» Task material:
============

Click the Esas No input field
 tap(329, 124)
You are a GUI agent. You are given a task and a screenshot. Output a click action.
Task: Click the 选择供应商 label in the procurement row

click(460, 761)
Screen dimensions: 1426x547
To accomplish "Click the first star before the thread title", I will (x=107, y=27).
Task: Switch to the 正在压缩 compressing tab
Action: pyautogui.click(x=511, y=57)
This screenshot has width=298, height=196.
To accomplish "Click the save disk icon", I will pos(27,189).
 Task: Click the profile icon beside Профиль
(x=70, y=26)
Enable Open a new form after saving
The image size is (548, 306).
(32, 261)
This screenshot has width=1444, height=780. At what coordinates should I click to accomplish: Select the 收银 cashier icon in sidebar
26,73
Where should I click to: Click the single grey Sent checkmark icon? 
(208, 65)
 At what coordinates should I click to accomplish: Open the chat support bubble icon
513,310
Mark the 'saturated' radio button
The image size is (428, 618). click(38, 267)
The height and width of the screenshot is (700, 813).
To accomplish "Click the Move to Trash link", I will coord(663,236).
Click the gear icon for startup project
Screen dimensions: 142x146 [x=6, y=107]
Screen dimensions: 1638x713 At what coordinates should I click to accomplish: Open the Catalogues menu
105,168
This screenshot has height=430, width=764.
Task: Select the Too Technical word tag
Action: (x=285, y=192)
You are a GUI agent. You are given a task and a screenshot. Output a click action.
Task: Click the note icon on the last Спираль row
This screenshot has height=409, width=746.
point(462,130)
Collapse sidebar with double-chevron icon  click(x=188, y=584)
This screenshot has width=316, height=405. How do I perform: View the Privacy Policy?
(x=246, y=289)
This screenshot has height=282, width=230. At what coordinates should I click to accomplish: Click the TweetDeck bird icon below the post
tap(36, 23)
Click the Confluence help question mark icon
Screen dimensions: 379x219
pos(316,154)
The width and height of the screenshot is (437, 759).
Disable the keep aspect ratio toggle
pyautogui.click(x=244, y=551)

============

Please quote the data exactly, starting with the line containing "Screen dimensions: 1638x713" and ending with the line containing "Action: (x=285, y=192)", both of those lines included.

Screen dimensions: 1638x713 At what coordinates should I click to accomplish: Open the Catalogues menu
105,168
This screenshot has height=430, width=764.
Task: Select the Too Technical word tag
Action: (x=285, y=192)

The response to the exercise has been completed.